··· DOCUMENT SECTION
I've just started using Regular Expressions
and this is so overwhelming that even after reading documentation I can't seem to find where to start to help with my problem.
I have to a bunch of strings.
"Project1 - Notepad"
"Project2 - Notepad"
"Project3 - Notepad"
"Untitled - Notepad"
"HeyHo - Notepad"
And I have a string containing a wild card.
"* - Notepad"
I would need that if I compare any of these strings with the one containing the wildcard it returns true. (With Regex.IsMatch()
or something like that..)
I don't usually asks for answers like that but I just can't find what I need. Could someone just point me out in the right direction ?
The wildcard *
is equivalent to the Regex pattern ".*"
(greedy) or ".*?"
(not-greedy), so you'll want to perform a string.Replace()
:
string pattern = Regex.Escape(inputPattern).Replace("\\*", ".*?");
Note the Regex.Escape(inputPattern)
at the beginning. Since inputPattern
may contain special characters used by Regex, you need to properly escape those characters. If you don't, your pattern would explode.
Regex.IsMatch(input, ".NET"); // may match ".NET", "aNET", "FNET", "7NET" and many more
As a result, the wildcard *
is escaped to \\*
, which is why we replace the escaped wildcard rather than just the wildcard itself.
you can do either:
Regex.IsMatch(input, pattern);
or
var regex = new Regex(pattern);
regex.IsMatch(input);
The difference is in how much the pattern will try to match.
Consider the following string: "hello (x+1)(x-1) world"
······
_EXERCISE DESCRIPTION_:
Can you duplicate the passage of the regex wildcard thread that starts at the words "I've just started" and ends after "with my problem.", word for word?
··· GIVEN INFORMATION
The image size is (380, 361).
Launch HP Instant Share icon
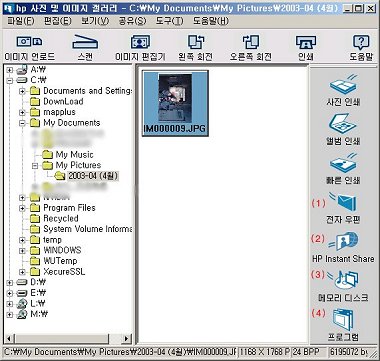[344, 241]
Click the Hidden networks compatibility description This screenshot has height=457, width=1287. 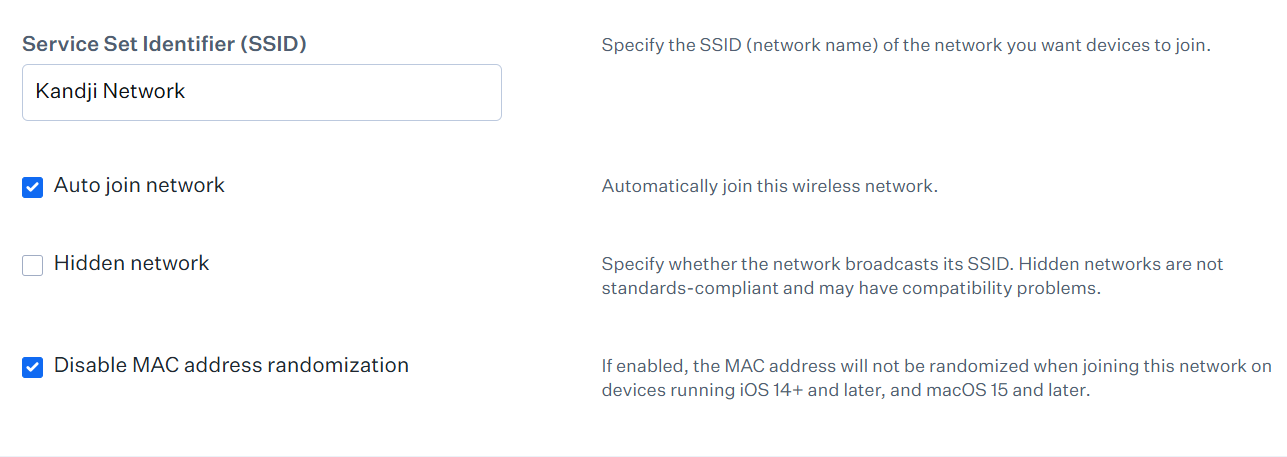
······
_CORRECT RESPONSE_:
I've just started using Regular Expressions
and this is so overwhelming that even after reading documentation I can't seem to find where to start to help with my problem.